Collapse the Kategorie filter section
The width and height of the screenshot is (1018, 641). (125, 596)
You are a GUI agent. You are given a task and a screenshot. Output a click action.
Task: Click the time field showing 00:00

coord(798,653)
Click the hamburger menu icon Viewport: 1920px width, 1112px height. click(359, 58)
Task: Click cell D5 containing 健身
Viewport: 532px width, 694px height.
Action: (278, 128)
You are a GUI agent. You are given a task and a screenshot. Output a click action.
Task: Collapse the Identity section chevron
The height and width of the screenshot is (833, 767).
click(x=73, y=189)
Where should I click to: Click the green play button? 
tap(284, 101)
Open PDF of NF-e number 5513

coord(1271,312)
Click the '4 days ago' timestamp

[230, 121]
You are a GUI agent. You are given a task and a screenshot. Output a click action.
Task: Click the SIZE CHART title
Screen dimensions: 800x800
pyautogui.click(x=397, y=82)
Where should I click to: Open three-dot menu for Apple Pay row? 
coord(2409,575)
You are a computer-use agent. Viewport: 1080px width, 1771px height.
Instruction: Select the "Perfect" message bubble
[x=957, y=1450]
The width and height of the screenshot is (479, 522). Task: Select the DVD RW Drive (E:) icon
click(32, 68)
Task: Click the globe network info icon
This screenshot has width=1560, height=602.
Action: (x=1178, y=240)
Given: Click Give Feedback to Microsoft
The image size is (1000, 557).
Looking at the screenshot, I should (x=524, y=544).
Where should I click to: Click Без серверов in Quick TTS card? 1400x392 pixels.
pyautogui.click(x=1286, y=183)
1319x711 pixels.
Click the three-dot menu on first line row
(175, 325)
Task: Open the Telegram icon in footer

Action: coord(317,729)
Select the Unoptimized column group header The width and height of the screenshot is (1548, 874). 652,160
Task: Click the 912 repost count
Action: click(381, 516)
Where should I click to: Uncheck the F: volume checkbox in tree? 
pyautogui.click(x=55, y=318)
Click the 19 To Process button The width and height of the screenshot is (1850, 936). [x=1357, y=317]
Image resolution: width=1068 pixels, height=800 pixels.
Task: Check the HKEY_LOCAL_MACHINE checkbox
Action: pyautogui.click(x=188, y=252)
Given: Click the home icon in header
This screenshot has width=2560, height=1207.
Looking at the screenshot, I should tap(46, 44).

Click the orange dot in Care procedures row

> _Set exercise_:
Format every line of the rows above as a JSON list of strings, one string per line, leaving out blank lines.

> _Task answer_:
[
  "Collapse the Kategorie filter section",
  "The width and height of the screenshot is (1018, 641). (125, 596)",
  "You are a GUI agent. You are given a task and a screenshot. Output a click action.",
  "Task: Click the time field showing 00:00",
  "coord(798,653)",
  "Click the hamburger menu icon Viewport: 1920px width, 1112px height. click(359, 58)",
  "Task: Click cell D5 containing 健身",
  "Viewport: 532px width, 694px height.",
  "Action: (278, 128)",
  "You are a GUI agent. You are given a task and a screenshot. Output a click action.",
  "Task: Collapse the Identity section chevron",
  "The height and width of the screenshot is (833, 767).",
  "click(x=73, y=189)",
  "Where should I click to: Click the green play button? ",
  "tap(284, 101)",
  "Open PDF of NF-e number 5513",
  "coord(1271,312)",
  "Click the '4 days ago' timestamp",
  "[230, 121]",
  "You are a GUI agent. You are given a task and a screenshot. Output a click action.",
  "Task: Click the SIZE CHART title",
  "Screen dimensions: 800x800",
  "pyautogui.click(x=397, y=82)",
  "Where should I click to: Open three-dot menu for Apple Pay row? ",
  "coord(2409,575)",
  "You are a computer-use agent. Viewport: 1080px width, 1771px height.",
  "Instruction: Select the \"Perfect\" message bubble",
  "[x=957, y=1450]",
  "The width and height of the screenshot is (479, 522). Task: Select the DVD RW Drive (E:) icon",
  "click(32, 68)",
  "Task: Click the globe network info icon",
  "This screenshot has width=1560, height=602.",
  "Action: (x=1178, y=240)",
  "Given: Click Give Feedback to Microsoft",
  "The image size is (1000, 557).",
  "Looking at the screenshot, I should (x=524, y=544).",
  "Where should I click to: Click Без серверов in Quick TTS card? 1400x392 pixels.",
  "pyautogui.click(x=1286, y=183)",
  "1319x711 pixels.",
  "Click the three-dot menu on first line row",
  "(175, 325)",
  "Task: Open the Telegram icon in footer",
  "Action: coord(317,729)",
  "Select the Unoptimized column group header The width and height of the screenshot is (1548, 874). 652,160",
  "Task: Click the 912 repost count",
  "Action: click(381, 516)",
  "Where should I click to: Uncheck the F: volume checkbox in tree? ",
  "pyautogui.click(x=55, y=318)",
  "Click the 19 To Process button The width and height of the screenshot is (1850, 936). [x=1357, y=317]",
  "Image resolution: width=1068 pixels, height=800 pixels.",
  "Task: Check the HKEY_LOCAL_MACHINE checkbox",
  "Action: pyautogui.click(x=188, y=252)",
  "Given: Click the home icon in header",
  "This screenshot has width=2560, height=1207.",
  "Looking at the screenshot, I should tap(46, 44).",
  "Click the orange dot in Care procedures row"
]